Preclinical data suggest that high mRNA expression levels of heregulin (HRG) could predict anti-tumor activity of lumretuzumab, an anti-HER3 antibody. HRG mRNA is more highly expressed in squamous (sq)NSCLC compared to non-sqNSCLC.


This was an open-label, multicenter phase Ib study in patients (pts) with advanced or metastatic sqNSCLC who have not received prior chemotherapy or targeted therapy for NSCLC. Lumretuzumab (800 mg) was administered in combination with carboplatin (AUC 6 mg/mL x min) and paclitaxel (200 mg/m2) on a q3w schedule. The primary objectives were to evaluate safety and efficacy and an exploratory objective was to correlate tumor HRG mRNA expression to clinical activity. HRG mRNA expression levels were assessed by RT-PCR in archival formalin-fixed paraffin-embedded tumor samples. To distinguish high vs low HRG gene expression levels, the median gene expression level of sqNSCLC tumor samples from an internal tumor bank (n = 150) was used as an exploratory cut-off.


Twelve pts were enrolled (median age 66.5 years, 10 pts male). The most frequently reported adverse events (AEs) (in >2 pts) were diarrhea (9 pts), asthenia (8 pts), neurotoxicity (5 pts), nausea and infusion-related reaction (4 pts each). Grade ≥3 AEs were only reported for single pts except for anemia which was reported for two pts. Overall, three pts achieved a partial response (25%) and 8 pts achieved stable disease (67%). High HRG mRNA expression levels were found in 7 pts (58%). All three responding pts showed high HRG mRNA expression levels. The duration of responses were 2.8, 6.0, and 6.2 months.

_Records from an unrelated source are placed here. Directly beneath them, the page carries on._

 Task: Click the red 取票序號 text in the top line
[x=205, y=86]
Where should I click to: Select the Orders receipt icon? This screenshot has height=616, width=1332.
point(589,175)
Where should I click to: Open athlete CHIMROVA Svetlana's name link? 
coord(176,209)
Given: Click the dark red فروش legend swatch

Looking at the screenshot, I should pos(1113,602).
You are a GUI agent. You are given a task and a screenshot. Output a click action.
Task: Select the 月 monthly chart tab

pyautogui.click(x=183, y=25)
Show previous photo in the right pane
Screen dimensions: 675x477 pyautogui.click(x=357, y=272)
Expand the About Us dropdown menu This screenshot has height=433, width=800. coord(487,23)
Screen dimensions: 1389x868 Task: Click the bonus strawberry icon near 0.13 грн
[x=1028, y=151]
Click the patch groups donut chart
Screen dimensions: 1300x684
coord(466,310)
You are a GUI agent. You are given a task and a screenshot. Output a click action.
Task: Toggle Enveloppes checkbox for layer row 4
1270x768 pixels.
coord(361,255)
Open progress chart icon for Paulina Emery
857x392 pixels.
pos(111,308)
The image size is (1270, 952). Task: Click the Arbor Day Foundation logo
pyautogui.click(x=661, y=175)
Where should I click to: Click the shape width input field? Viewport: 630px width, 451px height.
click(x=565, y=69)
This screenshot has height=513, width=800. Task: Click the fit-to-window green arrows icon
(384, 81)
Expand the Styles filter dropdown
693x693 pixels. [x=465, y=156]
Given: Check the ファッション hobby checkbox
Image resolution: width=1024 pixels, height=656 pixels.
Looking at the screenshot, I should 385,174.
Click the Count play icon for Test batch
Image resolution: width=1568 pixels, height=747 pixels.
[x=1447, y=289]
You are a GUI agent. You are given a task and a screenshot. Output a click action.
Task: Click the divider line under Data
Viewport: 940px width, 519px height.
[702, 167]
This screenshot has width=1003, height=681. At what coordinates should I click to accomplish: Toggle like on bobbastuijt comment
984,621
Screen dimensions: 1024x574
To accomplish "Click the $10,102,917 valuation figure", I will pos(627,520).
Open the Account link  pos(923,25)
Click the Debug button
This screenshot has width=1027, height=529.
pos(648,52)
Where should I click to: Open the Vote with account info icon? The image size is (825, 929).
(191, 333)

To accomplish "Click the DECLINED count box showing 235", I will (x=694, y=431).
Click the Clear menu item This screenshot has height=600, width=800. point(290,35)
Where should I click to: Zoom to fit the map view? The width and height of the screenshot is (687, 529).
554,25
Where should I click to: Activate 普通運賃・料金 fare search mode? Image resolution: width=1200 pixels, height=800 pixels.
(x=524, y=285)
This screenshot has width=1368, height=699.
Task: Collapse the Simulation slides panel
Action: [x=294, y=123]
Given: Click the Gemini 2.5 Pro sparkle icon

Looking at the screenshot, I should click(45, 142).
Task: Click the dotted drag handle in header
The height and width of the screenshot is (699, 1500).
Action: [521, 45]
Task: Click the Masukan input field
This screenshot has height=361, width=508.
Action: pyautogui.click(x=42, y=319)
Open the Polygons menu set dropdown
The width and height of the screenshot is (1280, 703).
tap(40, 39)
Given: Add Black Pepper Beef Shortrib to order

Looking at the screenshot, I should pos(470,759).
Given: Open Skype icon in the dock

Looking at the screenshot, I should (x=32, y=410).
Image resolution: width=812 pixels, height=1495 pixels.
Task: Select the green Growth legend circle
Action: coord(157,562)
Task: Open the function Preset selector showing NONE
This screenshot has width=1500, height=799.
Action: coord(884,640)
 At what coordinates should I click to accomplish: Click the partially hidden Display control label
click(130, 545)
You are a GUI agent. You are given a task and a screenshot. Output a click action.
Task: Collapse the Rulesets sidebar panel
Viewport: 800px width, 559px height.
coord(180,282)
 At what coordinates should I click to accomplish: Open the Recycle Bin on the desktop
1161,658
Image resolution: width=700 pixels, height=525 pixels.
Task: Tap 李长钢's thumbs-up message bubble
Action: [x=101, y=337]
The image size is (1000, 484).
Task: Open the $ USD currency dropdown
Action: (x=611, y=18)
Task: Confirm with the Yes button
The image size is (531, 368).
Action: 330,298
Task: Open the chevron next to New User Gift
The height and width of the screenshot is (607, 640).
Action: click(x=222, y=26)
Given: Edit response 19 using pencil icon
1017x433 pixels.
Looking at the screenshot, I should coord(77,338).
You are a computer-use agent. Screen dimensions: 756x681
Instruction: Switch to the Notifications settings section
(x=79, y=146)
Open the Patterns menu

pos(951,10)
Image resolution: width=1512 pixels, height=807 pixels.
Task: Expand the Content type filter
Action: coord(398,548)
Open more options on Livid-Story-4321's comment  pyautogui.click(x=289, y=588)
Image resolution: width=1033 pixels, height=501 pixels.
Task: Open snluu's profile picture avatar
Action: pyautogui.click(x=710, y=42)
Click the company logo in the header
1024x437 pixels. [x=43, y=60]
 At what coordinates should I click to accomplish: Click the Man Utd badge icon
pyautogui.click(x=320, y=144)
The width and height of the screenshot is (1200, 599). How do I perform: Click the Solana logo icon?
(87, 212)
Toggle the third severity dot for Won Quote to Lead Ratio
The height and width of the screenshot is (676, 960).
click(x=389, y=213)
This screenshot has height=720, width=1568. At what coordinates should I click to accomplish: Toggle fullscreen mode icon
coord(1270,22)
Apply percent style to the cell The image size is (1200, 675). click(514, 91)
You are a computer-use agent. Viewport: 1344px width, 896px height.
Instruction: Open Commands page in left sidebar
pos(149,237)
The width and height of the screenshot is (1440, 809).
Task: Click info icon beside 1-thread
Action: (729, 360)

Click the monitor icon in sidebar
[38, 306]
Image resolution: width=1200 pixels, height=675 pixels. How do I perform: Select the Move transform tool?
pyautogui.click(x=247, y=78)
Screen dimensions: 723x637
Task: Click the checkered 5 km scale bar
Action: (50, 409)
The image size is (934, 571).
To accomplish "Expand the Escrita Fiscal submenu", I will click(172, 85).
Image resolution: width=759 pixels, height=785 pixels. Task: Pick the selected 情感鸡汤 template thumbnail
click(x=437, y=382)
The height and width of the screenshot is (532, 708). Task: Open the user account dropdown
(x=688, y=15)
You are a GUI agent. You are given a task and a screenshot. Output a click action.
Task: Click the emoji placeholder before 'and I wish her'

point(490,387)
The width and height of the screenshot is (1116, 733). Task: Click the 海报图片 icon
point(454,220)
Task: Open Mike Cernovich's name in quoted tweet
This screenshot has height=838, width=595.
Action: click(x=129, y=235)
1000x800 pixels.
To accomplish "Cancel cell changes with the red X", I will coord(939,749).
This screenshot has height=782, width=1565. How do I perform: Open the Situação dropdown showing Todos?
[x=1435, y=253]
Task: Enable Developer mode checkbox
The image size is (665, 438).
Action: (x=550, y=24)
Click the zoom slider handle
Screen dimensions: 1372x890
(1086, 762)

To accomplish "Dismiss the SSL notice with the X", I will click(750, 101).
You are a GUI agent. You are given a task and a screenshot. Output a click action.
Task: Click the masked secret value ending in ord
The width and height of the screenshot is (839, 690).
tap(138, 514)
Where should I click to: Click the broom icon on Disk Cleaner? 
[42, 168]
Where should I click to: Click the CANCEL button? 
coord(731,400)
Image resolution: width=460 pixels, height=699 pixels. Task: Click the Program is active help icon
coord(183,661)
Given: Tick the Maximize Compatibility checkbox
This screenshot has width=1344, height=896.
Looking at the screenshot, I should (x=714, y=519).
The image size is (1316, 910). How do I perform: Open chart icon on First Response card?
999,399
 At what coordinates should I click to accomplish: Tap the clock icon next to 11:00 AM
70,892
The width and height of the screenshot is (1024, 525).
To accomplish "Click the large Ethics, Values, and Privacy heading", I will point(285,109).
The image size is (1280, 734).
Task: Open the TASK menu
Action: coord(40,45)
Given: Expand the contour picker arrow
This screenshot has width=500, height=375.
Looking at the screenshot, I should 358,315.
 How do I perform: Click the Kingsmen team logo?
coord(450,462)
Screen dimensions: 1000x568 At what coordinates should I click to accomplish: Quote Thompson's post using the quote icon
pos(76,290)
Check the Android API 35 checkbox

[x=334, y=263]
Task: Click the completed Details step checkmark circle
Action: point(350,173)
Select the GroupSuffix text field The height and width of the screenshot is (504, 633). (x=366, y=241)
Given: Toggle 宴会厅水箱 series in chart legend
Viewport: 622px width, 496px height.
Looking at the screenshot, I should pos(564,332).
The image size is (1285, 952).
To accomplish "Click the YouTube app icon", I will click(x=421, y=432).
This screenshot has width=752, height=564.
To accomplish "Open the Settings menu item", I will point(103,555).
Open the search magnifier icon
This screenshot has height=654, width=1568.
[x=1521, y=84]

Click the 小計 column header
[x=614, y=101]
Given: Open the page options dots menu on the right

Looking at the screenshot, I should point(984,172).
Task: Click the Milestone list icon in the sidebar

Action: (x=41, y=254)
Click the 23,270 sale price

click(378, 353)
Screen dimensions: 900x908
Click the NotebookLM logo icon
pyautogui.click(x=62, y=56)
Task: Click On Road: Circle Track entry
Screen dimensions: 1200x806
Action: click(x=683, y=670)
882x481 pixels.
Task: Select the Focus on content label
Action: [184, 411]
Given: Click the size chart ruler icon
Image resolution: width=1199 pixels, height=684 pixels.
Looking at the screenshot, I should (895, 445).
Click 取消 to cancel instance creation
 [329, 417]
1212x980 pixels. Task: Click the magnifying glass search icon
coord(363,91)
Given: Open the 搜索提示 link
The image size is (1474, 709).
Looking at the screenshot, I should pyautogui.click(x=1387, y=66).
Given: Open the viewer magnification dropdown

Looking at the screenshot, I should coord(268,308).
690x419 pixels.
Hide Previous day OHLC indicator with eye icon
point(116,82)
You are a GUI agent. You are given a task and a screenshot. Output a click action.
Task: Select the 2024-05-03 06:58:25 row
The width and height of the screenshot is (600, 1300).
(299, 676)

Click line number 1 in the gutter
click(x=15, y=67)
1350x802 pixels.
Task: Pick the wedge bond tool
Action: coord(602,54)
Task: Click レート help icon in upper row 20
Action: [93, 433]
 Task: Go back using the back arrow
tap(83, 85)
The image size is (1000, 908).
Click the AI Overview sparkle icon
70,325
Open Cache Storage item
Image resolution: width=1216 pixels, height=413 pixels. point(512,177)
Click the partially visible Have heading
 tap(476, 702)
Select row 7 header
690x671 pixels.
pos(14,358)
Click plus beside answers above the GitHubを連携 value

Lumretuzumab in combination with carboplatin and paclitaxel was safe and well tolerated. While all 3 responding pts had tumors with high HRG mRNA expression levels, the addition of lumretuzumab to platinum-based therapy was not associated with a clear signal of higher clinical activity than what would have been expected with platinum-based therapy alone.

Clinical trial identification

NCT02204345 First received: July 24, 2014

Legal entity responsible for the study

Fa. Hoffmann-La Roche


Fa. Hoffmann-La Roche


E. Felip: Consulting fees from: Eli Lilly, Pfizer, Roche, Boehringer Ingelheim, MSD Lecture fees from: Astra Zeneca, BMS, Novartis. C. Adessi, F. Michielin, I. James, M. Ceppi, M. Weisser: Sponsor employee. W. Jacob: Sponsor employee Sponsor stock owner. A. Cervantes: Consulting fees from: Merck Serono, Amgen, Servier, Roche, Lilly, Novartis Research support from: Merck Serono, Amgen, Servier, Lilly, Novartis, MSD, Roche, Genentech. All other authors have declared no conflicts of interest.